「いい車を大切に、長く乗っている」ことも、“車中泊の達人”の条件のひとつではないだろうか。
上の写真に写っているのは、そんなふたりの達人。片や、なんと走行距離45万kmを超えるバンコンを所有。埼玉の人気キャンピングカー・ビルダーである「ティピーアウトドアデザイン」の代表・神木勇さんだ(写真左)。
片や同社で腕を振るう菅野勝明さん(写真右)。こちらは21年落ちのキャブコンで、日々、家族キャンプを楽しんでいるという。
今回は菅野勝明さんの車中泊スタイルを紹介しよう。
「家族4人の家」をテーマにカスタイマイズ
オーナー 菅野勝明さん
ティピーアウトドアデザインで辣腕を振るうハイエースのプロフェッショナル。家族4人を支える大黒柱でもあり、JAC公認オートキャンプインストラクターの資格ももつ。私的キャンプ中、今回の取材を受けていただき本当に感謝!

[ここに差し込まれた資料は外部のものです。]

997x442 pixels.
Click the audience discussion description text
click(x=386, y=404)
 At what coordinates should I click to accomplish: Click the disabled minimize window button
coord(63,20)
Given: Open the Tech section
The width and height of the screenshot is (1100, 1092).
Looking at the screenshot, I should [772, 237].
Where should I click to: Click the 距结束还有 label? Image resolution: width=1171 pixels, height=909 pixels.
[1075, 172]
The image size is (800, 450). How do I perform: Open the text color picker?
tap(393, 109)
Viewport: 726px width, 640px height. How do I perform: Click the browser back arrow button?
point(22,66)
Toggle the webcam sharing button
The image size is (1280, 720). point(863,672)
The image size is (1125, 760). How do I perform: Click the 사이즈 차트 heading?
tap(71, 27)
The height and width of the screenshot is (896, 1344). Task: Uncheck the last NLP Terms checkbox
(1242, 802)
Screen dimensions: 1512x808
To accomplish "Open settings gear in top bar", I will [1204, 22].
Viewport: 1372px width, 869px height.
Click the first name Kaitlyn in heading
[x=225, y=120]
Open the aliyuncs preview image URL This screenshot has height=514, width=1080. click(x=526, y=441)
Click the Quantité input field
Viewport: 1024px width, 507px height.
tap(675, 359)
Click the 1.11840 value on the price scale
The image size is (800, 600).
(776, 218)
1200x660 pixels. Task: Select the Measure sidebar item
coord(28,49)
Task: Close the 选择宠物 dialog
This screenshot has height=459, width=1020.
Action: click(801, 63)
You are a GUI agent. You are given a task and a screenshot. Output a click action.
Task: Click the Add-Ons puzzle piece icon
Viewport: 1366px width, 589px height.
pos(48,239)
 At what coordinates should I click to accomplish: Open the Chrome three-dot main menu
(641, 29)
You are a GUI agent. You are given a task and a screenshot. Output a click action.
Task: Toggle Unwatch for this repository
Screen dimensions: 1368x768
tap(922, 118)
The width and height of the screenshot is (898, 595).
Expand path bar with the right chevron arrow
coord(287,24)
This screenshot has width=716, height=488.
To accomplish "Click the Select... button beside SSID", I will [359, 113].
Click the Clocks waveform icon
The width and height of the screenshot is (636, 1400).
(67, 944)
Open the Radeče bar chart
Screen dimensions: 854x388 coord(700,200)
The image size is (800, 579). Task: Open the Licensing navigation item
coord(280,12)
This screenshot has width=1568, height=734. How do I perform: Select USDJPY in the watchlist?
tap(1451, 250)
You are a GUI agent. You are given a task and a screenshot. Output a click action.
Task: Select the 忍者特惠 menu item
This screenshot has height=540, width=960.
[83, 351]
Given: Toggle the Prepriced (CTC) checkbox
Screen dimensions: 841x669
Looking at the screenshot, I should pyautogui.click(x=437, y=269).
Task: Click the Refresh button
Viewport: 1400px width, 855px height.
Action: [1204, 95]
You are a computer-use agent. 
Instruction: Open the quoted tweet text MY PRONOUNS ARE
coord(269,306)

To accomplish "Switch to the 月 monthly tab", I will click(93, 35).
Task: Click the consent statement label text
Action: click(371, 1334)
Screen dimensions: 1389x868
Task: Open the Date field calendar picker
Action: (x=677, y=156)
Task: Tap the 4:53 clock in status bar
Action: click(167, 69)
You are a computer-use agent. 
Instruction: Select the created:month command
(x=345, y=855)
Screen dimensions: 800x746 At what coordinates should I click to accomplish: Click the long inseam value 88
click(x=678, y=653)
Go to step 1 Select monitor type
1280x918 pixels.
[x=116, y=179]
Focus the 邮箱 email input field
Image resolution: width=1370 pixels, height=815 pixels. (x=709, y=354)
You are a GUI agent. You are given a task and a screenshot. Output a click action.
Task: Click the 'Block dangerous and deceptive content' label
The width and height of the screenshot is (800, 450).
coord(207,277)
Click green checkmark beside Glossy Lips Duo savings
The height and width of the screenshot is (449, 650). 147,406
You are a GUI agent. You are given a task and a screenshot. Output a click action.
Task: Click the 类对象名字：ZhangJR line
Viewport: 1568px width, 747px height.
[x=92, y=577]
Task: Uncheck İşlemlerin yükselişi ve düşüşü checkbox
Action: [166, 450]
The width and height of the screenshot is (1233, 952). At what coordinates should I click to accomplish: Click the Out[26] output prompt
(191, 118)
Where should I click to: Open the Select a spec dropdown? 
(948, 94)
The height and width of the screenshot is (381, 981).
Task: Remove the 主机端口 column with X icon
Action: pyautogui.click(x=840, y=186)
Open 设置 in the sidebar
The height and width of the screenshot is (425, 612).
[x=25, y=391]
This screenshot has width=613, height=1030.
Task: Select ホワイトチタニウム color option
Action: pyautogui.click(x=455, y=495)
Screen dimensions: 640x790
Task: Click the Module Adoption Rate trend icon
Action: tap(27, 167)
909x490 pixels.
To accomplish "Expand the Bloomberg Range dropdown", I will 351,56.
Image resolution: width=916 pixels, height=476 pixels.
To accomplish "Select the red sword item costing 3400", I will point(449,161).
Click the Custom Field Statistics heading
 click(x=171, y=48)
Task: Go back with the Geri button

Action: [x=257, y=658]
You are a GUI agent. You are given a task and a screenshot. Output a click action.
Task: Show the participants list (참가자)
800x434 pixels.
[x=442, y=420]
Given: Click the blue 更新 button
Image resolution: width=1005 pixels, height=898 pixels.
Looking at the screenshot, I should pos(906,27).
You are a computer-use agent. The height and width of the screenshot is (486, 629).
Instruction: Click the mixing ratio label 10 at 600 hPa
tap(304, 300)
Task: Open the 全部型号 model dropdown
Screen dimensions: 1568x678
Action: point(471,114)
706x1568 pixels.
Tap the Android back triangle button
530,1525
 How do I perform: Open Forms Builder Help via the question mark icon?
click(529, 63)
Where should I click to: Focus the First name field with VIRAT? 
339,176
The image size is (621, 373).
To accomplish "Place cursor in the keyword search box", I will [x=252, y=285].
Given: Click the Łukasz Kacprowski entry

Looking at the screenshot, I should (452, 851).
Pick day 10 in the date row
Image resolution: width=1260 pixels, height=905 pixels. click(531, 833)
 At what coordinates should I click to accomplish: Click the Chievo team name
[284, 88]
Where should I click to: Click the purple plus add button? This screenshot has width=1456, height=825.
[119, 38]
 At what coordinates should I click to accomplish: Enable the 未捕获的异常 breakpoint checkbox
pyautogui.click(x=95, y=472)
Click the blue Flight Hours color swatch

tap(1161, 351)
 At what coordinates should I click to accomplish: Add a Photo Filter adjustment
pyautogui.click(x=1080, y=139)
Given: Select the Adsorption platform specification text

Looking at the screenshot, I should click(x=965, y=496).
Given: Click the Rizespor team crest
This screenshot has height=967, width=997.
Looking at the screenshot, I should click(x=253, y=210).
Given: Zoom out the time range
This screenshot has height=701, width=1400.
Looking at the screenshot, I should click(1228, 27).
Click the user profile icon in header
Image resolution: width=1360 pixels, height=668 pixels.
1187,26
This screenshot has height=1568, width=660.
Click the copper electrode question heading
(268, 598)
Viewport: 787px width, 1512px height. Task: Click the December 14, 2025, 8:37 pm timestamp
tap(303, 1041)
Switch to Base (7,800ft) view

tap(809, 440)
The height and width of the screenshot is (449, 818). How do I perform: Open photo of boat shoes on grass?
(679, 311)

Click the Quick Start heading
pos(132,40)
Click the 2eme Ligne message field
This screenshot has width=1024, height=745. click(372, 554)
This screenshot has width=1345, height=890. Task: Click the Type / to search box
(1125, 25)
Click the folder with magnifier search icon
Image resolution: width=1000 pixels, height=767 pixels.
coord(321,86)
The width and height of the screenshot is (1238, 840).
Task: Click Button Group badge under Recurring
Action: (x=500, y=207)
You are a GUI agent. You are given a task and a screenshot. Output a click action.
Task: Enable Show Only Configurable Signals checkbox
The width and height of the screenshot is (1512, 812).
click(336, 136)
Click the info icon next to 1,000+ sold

4年前に購入した21年落ちのキャブコン、アネックス社のニューマックスが菅野さんの愛車。走行距離はそれほどでもないが、年式が古いため、たびたび不具合に悩まされた。現在ではほぼノートラブル! 菅野さんは購入後、70泊以上を同車でしている。
同車のテーマは「家族4人の家」だという。
「この車でイベントに行ったとき、子どもが友だちに『ウチくる?』って言ったんですよね」と菅野さんは微笑む。
元々キャンプ歴は約20年。アウトドアにはよく出かけていたが、4年前に同車を購入して、人生の変化を実感。
21年落ちだけに、最初は様々なアクシデントに見舞われたようだが、そのたびに手を入れ、現在ではまさに「ウチ」と呼べる存在に。
「自分流のカスタムはしていますが、基本はマイナス面を埋める作業がメイン。でも、せっかく古い年式のクルマを買ったので、その風合いも大切にしたいですね」。
キャンピングカー+ワンポールテントの車中泊キャンプ!
キャンピングカーを「ウチ」と称するだけあって、菅野さんの車中泊スタイルはあくまで「日常の延長」を意識したもの。そこに「キャンプ」要素が加われば、「非日常」のアウトドアの楽しみも加味される。
キャブコンにプラスして、いま流行りのワンポールテントも使用。薪ストーブで暖をとりながら、リビングとして活用する。
カーサイドオーニングはキッチンに。そして就寝は車内。各スペースを割りきって使用できるのも車中泊キャンプの強み。
カーサイドオーニングはキッチンに
簡易なスタイルを好む車中泊ユーザーのなかでは、最近あまり見なくなったコールマン・ツーバーナー。ホワイトガソリン仕様でポンピングを必要とする本格派バーナーをメインに、キッチンをレイアウト。
クラシックランタンやペリカンケース(密閉ボックス)など、こだわりのアイテムがキッチンスペースを彩る。
いま大人気のDODワンポールテント
スタイリッシュなワンポールテントは、人気のDODテント。大きなレンコン窓(換気窓)が特徴的で、約390×390×260cmという室内スペースは家族4人ならジャストサイズ。
保温ボトルやランタンなどを置く木製ラック、テント内を温めてくれる薪ストーブは、DODテントの雰囲気にぴったりフィット。
テントを換気しつつ、念のため、一酸化炭素センサーもテント内に設置している。
快適車内は就寝スペース兼パーティルーム!
バンクベッドに2名、ソファベッドに2名がゆったり就寝。
悪天候時や寒いときは、子どもたちの遊び場としても重宝する
室内の快適装備はDIYで!
車内のキッチンスペースには菅野さんの自作ラックを装着。キャンプの場合、野外での調理がメインとなるので、キッチン機能よりも、細かな小物を整理できる収納スペースを増やしている。
開閉式の棚の下にある収納スペースを増設。
大きな音が気になっていた換気扇はPC用ファンに変更。ともに菅野さんのDIYによるものだ。室内をより快適にする工夫はさらに増加中。
新旧装備をともに活用する!
LPガスが装備されているところは、さすが平成9年型。ソーラーシステムももちろん稼働。
特筆すべきは、菅野さんの手によるドアロックのキーレス化。ドアにカンヌキ錠を付け、リモコンで操作できるようにしている。